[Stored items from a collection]

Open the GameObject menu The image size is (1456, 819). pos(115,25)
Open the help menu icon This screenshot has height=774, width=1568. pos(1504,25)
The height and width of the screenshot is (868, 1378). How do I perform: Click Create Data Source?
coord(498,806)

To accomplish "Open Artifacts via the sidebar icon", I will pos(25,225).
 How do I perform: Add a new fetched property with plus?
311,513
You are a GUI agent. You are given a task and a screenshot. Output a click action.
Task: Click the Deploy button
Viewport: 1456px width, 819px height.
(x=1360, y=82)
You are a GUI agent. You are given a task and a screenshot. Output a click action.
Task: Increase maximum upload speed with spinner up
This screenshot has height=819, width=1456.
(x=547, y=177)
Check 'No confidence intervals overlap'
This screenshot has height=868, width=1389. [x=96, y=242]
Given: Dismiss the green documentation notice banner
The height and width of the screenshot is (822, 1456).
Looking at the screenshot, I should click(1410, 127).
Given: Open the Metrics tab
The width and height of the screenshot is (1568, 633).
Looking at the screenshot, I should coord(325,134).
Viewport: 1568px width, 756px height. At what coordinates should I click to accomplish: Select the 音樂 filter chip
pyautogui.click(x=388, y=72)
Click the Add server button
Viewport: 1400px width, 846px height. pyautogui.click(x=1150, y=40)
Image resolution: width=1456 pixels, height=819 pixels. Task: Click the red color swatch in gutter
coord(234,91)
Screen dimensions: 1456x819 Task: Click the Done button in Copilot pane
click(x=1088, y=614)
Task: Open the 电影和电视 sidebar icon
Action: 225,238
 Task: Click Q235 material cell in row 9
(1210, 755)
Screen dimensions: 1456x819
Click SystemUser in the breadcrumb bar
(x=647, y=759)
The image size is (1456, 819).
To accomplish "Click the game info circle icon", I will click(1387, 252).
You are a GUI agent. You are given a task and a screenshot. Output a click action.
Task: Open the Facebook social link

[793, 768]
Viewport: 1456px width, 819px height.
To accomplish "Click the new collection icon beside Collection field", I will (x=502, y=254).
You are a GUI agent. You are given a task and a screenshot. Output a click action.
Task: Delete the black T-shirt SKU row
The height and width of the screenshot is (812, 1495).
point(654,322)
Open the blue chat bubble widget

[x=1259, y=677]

■ **TASK INSTRUCTIONS**
Your task is to reproduce exactly the lines that begin at the line containing "Click SystemUser in the breadcrumb bar" and end at the final line of the data above.

■ **ANSWER BOX**
Click SystemUser in the breadcrumb bar
(x=647, y=759)
The image size is (1456, 819).
To accomplish "Click the game info circle icon", I will click(1387, 252).
You are a GUI agent. You are given a task and a screenshot. Output a click action.
Task: Open the Facebook social link

[793, 768]
Viewport: 1456px width, 819px height.
To accomplish "Click the new collection icon beside Collection field", I will (x=502, y=254).
You are a GUI agent. You are given a task and a screenshot. Output a click action.
Task: Delete the black T-shirt SKU row
The height and width of the screenshot is (812, 1495).
point(654,322)
Open the blue chat bubble widget

[x=1259, y=677]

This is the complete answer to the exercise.